_What is being asked_. Reproduce the records verbatim, starting at the first line and stopping after the line that contains "coordinates (469, 974).".

------ Input ------

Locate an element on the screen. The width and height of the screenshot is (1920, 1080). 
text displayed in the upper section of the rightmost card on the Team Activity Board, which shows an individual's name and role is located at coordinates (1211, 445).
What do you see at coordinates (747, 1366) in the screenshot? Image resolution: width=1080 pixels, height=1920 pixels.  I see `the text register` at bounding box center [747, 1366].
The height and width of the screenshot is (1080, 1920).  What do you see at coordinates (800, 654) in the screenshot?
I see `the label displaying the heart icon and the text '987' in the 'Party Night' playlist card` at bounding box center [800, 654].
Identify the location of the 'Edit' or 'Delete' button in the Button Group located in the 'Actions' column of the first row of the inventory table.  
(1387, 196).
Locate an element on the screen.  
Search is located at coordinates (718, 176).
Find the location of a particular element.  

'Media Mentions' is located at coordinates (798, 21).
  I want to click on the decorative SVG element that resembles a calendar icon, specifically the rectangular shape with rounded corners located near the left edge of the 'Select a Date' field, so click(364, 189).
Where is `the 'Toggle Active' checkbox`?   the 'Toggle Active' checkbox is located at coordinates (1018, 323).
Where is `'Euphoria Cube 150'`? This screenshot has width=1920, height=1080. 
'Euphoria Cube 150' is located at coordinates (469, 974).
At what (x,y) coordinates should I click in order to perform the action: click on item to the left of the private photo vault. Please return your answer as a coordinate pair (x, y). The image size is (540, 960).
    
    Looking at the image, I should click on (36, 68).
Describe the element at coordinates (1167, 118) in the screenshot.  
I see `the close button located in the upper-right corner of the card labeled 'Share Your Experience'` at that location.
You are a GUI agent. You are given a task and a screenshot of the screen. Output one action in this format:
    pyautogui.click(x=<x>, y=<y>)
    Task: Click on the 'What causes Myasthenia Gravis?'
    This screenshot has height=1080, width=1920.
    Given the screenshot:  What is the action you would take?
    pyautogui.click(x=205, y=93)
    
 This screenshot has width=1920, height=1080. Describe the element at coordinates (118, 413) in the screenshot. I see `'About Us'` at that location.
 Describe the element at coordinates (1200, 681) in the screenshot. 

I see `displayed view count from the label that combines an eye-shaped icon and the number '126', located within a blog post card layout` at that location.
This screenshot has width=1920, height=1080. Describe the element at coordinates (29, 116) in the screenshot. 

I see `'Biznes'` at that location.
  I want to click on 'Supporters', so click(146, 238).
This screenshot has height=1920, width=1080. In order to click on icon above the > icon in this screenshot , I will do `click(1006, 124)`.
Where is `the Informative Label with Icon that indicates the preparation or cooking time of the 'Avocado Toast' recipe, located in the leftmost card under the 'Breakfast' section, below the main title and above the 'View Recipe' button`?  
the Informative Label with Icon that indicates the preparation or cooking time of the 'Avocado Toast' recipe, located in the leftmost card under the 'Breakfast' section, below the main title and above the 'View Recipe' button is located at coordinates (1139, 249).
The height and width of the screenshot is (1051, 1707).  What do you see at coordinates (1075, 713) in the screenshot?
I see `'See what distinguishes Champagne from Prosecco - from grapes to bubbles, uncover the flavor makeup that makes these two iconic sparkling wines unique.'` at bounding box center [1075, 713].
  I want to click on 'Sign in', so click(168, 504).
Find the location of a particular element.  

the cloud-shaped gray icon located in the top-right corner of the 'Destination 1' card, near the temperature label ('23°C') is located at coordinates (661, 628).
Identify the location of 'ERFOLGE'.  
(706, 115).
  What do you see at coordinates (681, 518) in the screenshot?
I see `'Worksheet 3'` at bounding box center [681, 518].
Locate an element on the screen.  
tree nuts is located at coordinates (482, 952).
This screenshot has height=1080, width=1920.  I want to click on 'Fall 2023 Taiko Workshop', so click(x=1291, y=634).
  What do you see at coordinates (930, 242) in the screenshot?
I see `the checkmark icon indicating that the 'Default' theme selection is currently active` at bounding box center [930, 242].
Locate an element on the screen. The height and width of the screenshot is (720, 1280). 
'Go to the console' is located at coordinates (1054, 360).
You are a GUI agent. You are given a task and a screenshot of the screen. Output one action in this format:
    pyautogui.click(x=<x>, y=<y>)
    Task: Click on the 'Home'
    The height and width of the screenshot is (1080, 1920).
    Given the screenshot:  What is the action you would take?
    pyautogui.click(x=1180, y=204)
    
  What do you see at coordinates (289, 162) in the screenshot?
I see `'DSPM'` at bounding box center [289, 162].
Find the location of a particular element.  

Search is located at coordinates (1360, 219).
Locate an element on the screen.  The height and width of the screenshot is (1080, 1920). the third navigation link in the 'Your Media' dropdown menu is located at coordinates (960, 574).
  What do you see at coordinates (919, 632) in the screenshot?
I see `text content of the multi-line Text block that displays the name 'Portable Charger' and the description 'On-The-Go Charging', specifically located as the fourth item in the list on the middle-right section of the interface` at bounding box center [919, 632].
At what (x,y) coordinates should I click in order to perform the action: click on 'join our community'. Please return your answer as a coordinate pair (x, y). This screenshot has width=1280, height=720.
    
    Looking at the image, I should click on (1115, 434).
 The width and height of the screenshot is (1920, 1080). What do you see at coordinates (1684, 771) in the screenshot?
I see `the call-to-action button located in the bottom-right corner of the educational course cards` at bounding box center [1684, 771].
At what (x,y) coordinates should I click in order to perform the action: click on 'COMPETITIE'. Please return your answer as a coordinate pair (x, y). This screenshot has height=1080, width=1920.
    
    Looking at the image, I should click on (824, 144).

------

_Final result_.
Locate an element on the screen. The width and height of the screenshot is (1920, 1080). 
text displayed in the upper section of the rightmost card on the Team Activity Board, which shows an individual's name and role is located at coordinates (1211, 445).
What do you see at coordinates (747, 1366) in the screenshot? Image resolution: width=1080 pixels, height=1920 pixels.  I see `the text register` at bounding box center [747, 1366].
The height and width of the screenshot is (1080, 1920).  What do you see at coordinates (800, 654) in the screenshot?
I see `the label displaying the heart icon and the text '987' in the 'Party Night' playlist card` at bounding box center [800, 654].
Identify the location of the 'Edit' or 'Delete' button in the Button Group located in the 'Actions' column of the first row of the inventory table.  
(1387, 196).
Locate an element on the screen.  
Search is located at coordinates (718, 176).
Find the location of a particular element.  

'Media Mentions' is located at coordinates (798, 21).
  I want to click on the decorative SVG element that resembles a calendar icon, specifically the rectangular shape with rounded corners located near the left edge of the 'Select a Date' field, so click(364, 189).
Where is `the 'Toggle Active' checkbox`?   the 'Toggle Active' checkbox is located at coordinates (1018, 323).
Where is `'Euphoria Cube 150'`? This screenshot has width=1920, height=1080. 
'Euphoria Cube 150' is located at coordinates (469, 974).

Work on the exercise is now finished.